• [Problem details]
Report every line of the records beneath this task that holds the string "logo".

___ Input ___

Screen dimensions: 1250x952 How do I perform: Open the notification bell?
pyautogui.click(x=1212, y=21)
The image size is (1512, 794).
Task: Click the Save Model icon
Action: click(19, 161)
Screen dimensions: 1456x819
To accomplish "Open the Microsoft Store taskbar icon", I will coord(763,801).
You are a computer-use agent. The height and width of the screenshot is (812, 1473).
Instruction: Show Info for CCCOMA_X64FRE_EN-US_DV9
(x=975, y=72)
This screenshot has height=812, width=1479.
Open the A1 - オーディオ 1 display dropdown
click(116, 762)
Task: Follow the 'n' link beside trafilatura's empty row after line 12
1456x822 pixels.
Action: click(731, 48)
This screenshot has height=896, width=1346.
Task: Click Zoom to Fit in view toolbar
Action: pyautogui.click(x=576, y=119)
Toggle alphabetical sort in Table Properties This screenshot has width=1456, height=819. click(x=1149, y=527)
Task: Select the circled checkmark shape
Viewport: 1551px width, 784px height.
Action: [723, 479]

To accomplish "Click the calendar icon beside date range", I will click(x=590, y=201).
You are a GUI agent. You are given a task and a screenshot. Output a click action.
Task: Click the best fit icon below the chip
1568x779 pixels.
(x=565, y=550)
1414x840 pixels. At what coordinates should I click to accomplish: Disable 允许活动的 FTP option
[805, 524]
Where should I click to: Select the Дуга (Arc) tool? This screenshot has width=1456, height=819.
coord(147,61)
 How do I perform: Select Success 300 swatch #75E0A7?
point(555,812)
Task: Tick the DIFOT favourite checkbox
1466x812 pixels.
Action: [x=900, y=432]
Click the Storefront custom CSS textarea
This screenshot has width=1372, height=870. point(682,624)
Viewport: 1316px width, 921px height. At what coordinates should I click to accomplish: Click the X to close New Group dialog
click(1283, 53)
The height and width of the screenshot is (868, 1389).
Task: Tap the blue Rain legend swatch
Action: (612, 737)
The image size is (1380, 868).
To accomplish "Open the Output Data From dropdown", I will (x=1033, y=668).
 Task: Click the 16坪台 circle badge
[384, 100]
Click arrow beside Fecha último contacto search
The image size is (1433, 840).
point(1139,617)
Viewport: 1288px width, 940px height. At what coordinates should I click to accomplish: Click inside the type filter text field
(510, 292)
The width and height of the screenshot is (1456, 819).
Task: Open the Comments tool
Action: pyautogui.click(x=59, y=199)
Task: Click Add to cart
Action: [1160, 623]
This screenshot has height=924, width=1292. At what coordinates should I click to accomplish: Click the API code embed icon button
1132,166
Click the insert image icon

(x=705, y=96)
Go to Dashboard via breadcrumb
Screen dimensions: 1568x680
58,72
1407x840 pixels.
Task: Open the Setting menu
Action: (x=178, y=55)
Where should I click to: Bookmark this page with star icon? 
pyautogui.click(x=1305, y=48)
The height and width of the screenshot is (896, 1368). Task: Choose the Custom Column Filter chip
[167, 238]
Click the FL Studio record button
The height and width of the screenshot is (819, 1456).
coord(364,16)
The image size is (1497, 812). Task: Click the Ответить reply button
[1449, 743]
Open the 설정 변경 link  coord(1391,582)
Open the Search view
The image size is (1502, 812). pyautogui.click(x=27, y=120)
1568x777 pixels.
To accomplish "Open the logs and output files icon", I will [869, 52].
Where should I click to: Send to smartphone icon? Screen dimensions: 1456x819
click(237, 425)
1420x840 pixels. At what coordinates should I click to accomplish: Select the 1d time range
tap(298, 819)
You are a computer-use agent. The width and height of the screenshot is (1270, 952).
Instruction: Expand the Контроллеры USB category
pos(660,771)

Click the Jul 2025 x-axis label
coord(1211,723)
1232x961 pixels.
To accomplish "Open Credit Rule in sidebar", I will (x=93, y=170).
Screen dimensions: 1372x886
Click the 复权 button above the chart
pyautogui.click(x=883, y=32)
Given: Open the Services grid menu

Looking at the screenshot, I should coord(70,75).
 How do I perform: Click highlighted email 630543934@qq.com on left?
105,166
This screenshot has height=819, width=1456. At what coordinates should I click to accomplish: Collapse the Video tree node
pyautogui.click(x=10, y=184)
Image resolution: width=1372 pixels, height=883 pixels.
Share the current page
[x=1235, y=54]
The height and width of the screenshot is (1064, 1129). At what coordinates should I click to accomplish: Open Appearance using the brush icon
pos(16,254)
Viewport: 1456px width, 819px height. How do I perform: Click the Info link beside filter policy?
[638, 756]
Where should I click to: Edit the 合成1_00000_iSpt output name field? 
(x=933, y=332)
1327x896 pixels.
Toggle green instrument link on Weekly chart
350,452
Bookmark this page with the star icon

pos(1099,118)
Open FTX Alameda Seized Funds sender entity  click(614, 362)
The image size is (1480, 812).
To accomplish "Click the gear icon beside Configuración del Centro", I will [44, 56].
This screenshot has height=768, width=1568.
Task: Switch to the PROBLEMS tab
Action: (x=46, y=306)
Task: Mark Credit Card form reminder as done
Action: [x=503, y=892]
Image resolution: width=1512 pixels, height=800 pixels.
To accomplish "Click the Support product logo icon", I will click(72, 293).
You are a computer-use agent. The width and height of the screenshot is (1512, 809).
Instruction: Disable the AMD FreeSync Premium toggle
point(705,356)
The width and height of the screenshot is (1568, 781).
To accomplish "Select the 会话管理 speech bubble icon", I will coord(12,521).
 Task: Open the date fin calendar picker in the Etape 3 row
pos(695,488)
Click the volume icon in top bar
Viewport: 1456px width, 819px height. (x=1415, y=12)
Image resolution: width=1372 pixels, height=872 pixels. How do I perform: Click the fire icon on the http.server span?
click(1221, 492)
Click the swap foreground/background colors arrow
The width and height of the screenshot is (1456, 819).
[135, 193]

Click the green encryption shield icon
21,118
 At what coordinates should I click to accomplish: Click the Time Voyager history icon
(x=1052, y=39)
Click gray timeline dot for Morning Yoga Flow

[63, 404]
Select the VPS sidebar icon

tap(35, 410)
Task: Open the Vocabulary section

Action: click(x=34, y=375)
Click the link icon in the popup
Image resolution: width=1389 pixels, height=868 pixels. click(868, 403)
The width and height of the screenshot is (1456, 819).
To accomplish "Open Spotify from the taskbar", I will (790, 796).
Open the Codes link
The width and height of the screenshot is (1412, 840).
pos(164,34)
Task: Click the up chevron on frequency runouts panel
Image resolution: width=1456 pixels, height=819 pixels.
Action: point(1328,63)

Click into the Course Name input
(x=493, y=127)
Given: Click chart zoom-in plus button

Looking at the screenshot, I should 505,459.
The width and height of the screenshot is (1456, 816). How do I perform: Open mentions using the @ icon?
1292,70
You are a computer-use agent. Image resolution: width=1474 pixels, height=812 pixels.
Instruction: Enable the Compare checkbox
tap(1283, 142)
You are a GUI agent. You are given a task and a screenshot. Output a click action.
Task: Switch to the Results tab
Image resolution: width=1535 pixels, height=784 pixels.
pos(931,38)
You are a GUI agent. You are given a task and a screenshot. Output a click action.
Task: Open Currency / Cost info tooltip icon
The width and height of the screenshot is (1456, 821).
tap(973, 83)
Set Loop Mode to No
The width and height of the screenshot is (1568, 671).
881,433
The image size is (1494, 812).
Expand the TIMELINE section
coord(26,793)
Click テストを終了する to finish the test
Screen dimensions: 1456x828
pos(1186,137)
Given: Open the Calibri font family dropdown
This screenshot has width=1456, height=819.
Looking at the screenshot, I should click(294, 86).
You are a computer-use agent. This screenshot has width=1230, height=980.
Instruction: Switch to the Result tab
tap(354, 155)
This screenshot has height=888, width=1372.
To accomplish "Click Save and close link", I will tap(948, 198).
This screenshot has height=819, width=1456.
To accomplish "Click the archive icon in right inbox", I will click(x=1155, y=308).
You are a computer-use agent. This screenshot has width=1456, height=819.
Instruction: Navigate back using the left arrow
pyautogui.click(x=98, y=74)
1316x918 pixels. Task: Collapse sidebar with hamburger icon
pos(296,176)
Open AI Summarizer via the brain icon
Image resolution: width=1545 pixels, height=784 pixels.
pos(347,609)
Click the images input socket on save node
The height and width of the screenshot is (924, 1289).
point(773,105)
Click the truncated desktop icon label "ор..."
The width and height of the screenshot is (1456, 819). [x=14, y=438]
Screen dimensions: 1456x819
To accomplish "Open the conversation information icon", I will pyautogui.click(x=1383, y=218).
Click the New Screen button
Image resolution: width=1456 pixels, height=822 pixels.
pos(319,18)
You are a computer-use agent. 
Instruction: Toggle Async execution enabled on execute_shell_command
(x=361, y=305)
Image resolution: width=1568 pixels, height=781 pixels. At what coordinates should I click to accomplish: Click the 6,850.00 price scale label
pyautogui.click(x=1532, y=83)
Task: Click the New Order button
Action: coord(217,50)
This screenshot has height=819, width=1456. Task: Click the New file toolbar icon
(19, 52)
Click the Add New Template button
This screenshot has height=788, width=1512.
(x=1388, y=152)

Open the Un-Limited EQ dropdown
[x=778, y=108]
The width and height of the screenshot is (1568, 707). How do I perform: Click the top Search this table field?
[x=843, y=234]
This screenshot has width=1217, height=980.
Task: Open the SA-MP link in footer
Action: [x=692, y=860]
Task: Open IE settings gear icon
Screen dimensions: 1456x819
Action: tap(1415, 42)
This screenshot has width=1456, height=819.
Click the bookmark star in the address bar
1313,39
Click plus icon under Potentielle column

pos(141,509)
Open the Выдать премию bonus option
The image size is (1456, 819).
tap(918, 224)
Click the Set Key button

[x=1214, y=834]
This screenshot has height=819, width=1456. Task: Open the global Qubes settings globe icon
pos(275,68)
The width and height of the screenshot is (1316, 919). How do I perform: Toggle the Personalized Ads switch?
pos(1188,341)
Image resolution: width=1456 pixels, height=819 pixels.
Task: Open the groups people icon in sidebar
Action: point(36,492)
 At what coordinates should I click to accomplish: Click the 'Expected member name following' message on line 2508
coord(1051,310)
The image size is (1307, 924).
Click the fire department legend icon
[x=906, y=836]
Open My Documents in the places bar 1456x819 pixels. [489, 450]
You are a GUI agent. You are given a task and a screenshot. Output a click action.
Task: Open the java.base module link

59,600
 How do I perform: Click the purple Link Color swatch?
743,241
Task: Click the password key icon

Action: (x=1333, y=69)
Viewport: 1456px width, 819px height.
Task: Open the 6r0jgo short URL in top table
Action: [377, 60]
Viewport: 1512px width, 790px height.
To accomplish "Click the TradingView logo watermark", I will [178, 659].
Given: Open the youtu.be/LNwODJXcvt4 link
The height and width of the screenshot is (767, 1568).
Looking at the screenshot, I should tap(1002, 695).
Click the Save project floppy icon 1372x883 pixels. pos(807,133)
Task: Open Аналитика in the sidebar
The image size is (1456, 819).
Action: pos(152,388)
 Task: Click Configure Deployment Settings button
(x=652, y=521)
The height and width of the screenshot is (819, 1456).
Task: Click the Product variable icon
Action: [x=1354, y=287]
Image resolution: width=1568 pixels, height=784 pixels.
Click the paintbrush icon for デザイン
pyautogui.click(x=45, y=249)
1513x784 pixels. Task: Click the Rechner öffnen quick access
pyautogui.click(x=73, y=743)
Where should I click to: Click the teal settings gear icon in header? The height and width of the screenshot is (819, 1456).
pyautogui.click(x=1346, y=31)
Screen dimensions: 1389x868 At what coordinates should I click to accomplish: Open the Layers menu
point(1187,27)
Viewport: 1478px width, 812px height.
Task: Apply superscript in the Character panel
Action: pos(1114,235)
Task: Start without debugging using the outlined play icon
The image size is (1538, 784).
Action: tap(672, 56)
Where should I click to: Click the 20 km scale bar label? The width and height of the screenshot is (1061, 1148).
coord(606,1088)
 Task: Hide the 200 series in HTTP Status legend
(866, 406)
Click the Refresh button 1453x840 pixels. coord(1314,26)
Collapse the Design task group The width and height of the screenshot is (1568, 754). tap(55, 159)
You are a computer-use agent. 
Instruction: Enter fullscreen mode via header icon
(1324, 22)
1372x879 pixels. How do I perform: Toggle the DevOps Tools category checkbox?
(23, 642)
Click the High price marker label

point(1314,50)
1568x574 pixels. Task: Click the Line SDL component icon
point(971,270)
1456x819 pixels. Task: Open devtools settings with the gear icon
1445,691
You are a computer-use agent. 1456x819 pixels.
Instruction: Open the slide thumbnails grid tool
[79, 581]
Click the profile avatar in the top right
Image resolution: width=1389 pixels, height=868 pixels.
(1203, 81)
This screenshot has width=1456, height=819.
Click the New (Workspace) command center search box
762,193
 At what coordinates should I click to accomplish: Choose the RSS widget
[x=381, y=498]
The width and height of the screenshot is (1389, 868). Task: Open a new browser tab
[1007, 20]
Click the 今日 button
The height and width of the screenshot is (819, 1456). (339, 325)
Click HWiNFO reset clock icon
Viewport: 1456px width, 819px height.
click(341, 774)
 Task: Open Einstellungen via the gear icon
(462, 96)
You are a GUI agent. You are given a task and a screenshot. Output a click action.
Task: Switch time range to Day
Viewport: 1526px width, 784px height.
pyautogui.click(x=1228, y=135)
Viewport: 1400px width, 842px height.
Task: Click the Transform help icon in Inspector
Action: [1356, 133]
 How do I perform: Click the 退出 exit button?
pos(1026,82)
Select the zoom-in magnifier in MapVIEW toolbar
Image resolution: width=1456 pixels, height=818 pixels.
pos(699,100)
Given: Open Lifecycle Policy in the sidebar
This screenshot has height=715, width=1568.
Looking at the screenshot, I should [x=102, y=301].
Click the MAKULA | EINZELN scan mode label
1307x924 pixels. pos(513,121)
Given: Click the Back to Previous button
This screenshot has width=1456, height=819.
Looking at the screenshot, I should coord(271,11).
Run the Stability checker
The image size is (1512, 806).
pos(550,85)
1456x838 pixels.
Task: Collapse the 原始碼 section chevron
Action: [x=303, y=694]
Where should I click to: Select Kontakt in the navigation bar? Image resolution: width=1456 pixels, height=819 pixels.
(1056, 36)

___

• [The completed task]
To accomplish "Click the Support product logo icon", I will click(72, 293).
To accomplish "Click the TradingView logo watermark", I will [178, 659].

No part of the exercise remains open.